== Page excerpt ==
____________

This prototype has other benefits in attributes. If you would like to learn more about this project prototype please contact the project lead Xun Yi.
This White Paper provides a clear and succinct of the problem and the solution.
The following publications were a direct result of this POC prototype project:
Hui Cui, Zhiguo Wan, Xinlei Wei, Surya Nepal, Xun Yi: Pay as You Decrypt: Decryption Outsourcing for Functional Encryption Using Blockchain. IEEE Trans. Inf. Forensics Secur. 15: 3227-3238 (2020)
Abstract: “The concept of functional encryption (FE) has been introduced to address the shortcomings of public-key encryption (PKE) in many emerging applications which require both data storage and data sharing (e.g., cloud storage service). One of the major issues existing in most FE schemes is the efficiency, as they are built from bilinear pairings of which the computation is very expensive. A widely accepted solution to this problem is outsourcing the heavy workloads to a powerful third party and leaving the user with the light computation. Nevertheless, it is impractical to assume that the third party (e.g., the cloud) will provide free services. To our knowledge, no attention has been paid to the payment procedure between the user and the third party in an FE with outsourced decryption (FEOD) scheme under the assumption that neither of them should be trusted. Leveraging the transactions on cryptocurrencies supported by the blockchain technology, in this paper, we aim to design FE with payable outsourced decryption (FEPOD) schemes. The payment in an FEPOD scheme is achieved through a blockchain-based cryptocurrency, which enables the user to pay a third party when it correctly completes the outsourced decryption. We define the adversarial model for FEPOD schemes, and then present a generic construction of FEPOD schemes. Also, we evaluate the performance of the proposed generic construction by implementing a concrete FEPOD scheme over a blockchain platform.”

____________

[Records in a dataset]
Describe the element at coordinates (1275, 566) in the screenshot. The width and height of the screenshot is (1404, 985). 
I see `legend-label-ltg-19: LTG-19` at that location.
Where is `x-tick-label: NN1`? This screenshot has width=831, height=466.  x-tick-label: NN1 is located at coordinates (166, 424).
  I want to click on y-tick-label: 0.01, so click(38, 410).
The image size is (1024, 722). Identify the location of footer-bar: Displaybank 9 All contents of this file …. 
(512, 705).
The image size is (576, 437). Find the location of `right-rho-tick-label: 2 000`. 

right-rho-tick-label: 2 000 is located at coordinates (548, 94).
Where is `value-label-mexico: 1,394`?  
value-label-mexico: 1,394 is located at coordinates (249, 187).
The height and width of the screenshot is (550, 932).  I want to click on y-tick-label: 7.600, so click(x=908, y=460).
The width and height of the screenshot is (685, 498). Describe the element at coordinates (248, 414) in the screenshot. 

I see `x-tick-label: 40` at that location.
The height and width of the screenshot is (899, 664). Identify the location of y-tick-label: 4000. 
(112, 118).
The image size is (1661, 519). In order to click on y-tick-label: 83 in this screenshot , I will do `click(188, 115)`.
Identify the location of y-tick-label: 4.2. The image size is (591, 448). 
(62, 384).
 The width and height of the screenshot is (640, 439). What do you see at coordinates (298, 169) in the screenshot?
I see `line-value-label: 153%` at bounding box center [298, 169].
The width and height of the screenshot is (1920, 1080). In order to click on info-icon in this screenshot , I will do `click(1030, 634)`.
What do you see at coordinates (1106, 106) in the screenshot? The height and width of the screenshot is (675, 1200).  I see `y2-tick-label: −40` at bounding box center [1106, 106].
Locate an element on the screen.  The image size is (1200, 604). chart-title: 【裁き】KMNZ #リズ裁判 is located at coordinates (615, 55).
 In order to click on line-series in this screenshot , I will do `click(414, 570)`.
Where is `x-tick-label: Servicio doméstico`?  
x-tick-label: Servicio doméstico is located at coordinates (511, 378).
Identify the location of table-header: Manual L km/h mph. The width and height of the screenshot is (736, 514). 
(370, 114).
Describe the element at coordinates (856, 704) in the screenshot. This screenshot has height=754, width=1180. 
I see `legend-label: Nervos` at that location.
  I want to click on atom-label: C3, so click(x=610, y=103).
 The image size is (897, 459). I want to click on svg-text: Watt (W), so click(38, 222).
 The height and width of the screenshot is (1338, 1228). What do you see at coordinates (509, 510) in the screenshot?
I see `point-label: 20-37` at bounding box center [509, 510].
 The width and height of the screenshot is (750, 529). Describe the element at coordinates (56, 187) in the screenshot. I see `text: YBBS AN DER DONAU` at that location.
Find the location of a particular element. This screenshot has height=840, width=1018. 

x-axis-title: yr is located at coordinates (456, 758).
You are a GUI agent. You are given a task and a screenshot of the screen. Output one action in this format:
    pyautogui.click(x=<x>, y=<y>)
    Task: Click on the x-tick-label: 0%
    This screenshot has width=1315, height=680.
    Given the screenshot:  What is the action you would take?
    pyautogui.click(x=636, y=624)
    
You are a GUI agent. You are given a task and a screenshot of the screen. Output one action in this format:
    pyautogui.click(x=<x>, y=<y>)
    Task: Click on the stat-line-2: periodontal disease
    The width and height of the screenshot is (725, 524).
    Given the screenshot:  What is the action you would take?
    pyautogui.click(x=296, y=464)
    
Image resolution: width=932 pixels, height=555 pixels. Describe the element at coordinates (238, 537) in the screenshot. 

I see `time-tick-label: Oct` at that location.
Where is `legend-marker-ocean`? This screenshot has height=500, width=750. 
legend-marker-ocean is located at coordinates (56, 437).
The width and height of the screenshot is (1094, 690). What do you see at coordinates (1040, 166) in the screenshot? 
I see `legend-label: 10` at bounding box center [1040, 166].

____________

== To do ==
Rewrite the page excerpt from "This White Paper" to "15: 3227-3238 (2020)", switching "publications" to "papers". Work from the page excerpt alone.

== Response ==
This White Paper provides a clear and succinct of the problem and the solution.
The following papers were a direct result of this POC prototype project:
Hui Cui, Zhiguo Wan, Xinlei Wei, Surya Nepal, Xun Yi: Pay as You Decrypt: Decryption Outsourcing for Functional Encryption Using Blockchain. IEEE Trans. Inf. Forensics Secur. 15: 3227-3238 (2020)